▶ _Aim_: Repeat the listing from its first line through the line containing "Action: point(359,698)", both included.

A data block

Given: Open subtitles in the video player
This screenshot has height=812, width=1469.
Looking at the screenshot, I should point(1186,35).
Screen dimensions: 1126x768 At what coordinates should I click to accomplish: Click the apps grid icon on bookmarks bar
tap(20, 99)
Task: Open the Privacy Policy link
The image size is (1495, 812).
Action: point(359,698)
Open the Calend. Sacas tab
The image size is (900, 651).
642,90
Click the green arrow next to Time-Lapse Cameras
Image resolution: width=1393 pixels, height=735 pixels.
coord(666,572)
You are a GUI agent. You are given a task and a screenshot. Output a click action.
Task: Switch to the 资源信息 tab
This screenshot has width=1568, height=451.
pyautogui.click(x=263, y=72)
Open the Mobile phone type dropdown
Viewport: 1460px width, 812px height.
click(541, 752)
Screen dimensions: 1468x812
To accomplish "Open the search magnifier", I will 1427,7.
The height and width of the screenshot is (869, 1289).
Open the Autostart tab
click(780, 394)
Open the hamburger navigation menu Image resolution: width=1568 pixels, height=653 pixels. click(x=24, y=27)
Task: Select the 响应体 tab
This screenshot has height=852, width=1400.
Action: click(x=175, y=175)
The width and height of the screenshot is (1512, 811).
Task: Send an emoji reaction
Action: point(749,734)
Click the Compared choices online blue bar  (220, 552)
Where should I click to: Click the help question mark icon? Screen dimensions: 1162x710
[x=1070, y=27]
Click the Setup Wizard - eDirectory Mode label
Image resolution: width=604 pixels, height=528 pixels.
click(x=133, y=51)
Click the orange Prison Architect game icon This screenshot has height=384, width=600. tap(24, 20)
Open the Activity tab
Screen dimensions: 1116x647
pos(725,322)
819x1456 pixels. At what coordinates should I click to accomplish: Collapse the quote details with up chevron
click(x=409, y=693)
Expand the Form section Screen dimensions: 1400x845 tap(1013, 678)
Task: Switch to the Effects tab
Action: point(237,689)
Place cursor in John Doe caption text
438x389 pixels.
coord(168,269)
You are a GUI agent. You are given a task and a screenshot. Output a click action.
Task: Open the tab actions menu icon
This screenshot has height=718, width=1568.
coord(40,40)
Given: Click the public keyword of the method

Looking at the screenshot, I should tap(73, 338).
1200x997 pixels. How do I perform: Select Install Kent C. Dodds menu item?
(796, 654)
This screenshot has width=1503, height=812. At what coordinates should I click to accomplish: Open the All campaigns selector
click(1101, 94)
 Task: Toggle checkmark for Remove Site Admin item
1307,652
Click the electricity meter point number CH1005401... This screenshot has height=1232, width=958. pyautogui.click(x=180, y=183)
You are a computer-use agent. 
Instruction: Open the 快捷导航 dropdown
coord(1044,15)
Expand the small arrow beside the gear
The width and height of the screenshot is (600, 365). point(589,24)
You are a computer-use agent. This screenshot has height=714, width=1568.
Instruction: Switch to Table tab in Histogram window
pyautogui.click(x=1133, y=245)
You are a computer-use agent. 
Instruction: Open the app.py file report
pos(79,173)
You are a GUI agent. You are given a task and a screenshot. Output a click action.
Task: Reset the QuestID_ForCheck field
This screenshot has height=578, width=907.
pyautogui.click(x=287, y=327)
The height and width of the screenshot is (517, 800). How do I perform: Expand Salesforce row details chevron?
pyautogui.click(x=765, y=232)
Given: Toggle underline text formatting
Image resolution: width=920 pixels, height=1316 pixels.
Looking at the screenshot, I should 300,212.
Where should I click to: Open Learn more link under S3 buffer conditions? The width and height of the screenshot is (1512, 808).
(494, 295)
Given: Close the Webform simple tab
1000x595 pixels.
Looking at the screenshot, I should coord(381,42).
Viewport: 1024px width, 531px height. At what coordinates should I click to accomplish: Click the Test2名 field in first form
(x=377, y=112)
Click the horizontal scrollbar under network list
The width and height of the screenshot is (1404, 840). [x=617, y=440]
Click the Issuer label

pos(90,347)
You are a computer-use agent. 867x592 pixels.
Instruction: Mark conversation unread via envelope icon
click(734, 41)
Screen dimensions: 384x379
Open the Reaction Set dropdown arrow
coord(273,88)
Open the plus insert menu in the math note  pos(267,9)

▶ _Result for this exercise_:
Given: Open subtitles in the video player
This screenshot has height=812, width=1469.
Looking at the screenshot, I should point(1186,35).
Screen dimensions: 1126x768 At what coordinates should I click to accomplish: Click the apps grid icon on bookmarks bar
tap(20, 99)
Task: Open the Privacy Policy link
The image size is (1495, 812).
Action: point(359,698)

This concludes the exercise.